* [Seitentext]
----------------

Die Lagergeschichte lässt sich in zwei Phasen unterteilen. Die erste nahm am 17.3.1942 mit dem Beginn systematisch organisierter Massentötungen mit Kohlenmonoxydabgasen eines Panzermotors ihren Anfang. Erste Vergasungsversuche wurden bereits im Frühjahr 1942 nach Ende der Bauarbeiten durchgeführt.
Um Mitte April 1942 wurden die drei alten in Holzbaracken errichteten Gaskammern abgerissen und sechs neue in einem größeren Gebäude errichtet, die insgesamt 1500 statt bisher 150 Menschen „fassen“ konnten. Mitte Juli 1942 waren die neuen Gaskammern einsatzbereit und Phase zwei begann. Ende August 1942 wurde Wirth zum Inspekteur aller ›Aktion Reinhard‹-Lager ernannt und in B. durch SS-Hauptsturmführer Gottlieb Hering (1887–1945) ersetzt.
Zwischen Juli und Oktober 1942 kamen täglich drei bis vier Züge mit bis zu 10.000 Männern, Frauen und Kindern in B. an. Die Opfer stammten vorwiegend aus dem Lubliner Getto, den Distrikten Lublin, Krakau, Radom und Galizien sowie dem Reichsgebiet, aber auch aus anderen europäischen Ländern. Am 11.12.1942 traf der letzte Transport in B. ein. Anschließend wurde das Lager – vermutlich weil das Terrain keine weiteren Massengräber zuließ – aufgelöst.
Die Leichname der zunächst in Gruben verscharrten Getöteten wurden ab ca. Ende 1942 nachträglich mit Hilfe einer Getreidemühle zermalmt und auf Scheiterhaufen verbrannt, um die Spuren des Massenmordes zu verwischen. Als im März 1943 die weithin sichtbaren Leichenverbrennungen ihren Abschluss gefunden hatten, wurde das Gelände mit Bäumen bepflanzt. 1997–2000 wurden bei Ausgrabungen Leichname entdeckt, die zu der Vermutung Anlass geben, die Arbeitskommandos könnten die Spurenbeseitigung des Massenmordes sabotiert haben. Es ist bekannt, dass Anfang 1943 eine große Zahl von ›Trawniki‹ desertierte und in der Umgebung Partisanenverbände bildete. Die Zahl der in B. Ermordeten wird auf 600.000 geschätzt. Nach Jahren des Schweigens entstand 1963 ein erstes Denkmal, seit Juni 2004 erinnert eine neue Gedenkstätte mit Museum an die Opfer. Nur zwei Menschen überlebten das Lager.

----------------

* [Daten zu Elementen und Textpositionen]
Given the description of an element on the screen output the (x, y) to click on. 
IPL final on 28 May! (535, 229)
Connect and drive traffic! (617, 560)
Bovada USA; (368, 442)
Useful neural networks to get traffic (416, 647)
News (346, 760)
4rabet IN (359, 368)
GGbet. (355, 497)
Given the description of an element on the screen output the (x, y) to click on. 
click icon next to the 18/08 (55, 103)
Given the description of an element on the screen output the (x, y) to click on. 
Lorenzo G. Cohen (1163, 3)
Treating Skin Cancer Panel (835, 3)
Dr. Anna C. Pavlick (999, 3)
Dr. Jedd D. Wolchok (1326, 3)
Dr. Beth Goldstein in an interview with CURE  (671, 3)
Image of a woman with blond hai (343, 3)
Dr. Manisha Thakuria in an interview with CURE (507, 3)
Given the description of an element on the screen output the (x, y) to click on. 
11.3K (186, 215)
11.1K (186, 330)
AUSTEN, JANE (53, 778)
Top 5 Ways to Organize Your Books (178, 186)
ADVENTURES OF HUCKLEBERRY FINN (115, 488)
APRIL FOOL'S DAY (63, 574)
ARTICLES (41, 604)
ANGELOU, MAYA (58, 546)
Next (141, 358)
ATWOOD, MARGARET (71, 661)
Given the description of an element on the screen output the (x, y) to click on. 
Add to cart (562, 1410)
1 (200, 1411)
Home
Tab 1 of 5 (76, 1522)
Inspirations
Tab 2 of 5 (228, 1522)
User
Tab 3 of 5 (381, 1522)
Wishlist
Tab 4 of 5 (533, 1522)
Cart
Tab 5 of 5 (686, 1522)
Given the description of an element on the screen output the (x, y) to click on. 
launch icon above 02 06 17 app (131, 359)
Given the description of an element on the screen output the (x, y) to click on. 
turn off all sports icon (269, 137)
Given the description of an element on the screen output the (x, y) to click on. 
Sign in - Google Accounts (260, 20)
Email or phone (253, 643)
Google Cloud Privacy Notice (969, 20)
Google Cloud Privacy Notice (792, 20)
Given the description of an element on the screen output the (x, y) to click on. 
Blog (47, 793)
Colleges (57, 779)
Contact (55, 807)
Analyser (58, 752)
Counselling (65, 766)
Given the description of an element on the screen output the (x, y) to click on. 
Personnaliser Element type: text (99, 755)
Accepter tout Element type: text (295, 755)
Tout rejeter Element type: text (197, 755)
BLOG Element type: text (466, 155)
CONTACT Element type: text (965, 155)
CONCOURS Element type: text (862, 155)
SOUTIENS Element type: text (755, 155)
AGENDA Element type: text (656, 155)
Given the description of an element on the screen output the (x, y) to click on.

----------------

* [Aufgabenstellung]
A – Nennen Sie alle Distrikte, die der Seitentext als Herkunftsgebiete der Opfer aufführt.
B – Kopieren Sie aus dem Seitentext den Abschnitt von „Die Leichname der“ bis einschließlich „überlebten das Lager.“ in unveränderter Form.
Für die Bearbeitung werden die Datensätze nicht benötigt.

* [Lösungen]
A – Lublin, Krakau, Radom, Galizien

B –
Die Leichname der zunächst in Gruben verscharrten Getöteten wurden ab ca. Ende 1942 nachträglich mit Hilfe einer Getreidemühle zermalmt und auf Scheiterhaufen verbrannt, um die Spuren des Massenmordes zu verwischen. Als im März 1943 die weithin sichtbaren Leichenverbrennungen ihren Abschluss gefunden hatten, wurde das Gelände mit Bäumen bepflanzt. 1997–2000 wurden bei Ausgrabungen Leichname entdeckt, die zu der Vermutung Anlass geben, die Arbeitskommandos könnten die Spurenbeseitigung des Massenmordes sabotiert haben. Es ist bekannt, dass Anfang 1943 eine große Zahl von ›Trawniki‹ desertierte und in der Umgebung Partisanenverbände bildete. Die Zahl der in B. Ermordeten wird auf 600.000 geschätzt. Nach Jahren des Schweigens entstand 1963 ein erstes Denkmal, seit Juni 2004 erinnert eine neue Gedenkstätte mit Museum an die Opfer. Nur zwei Menschen überlebten das Lager.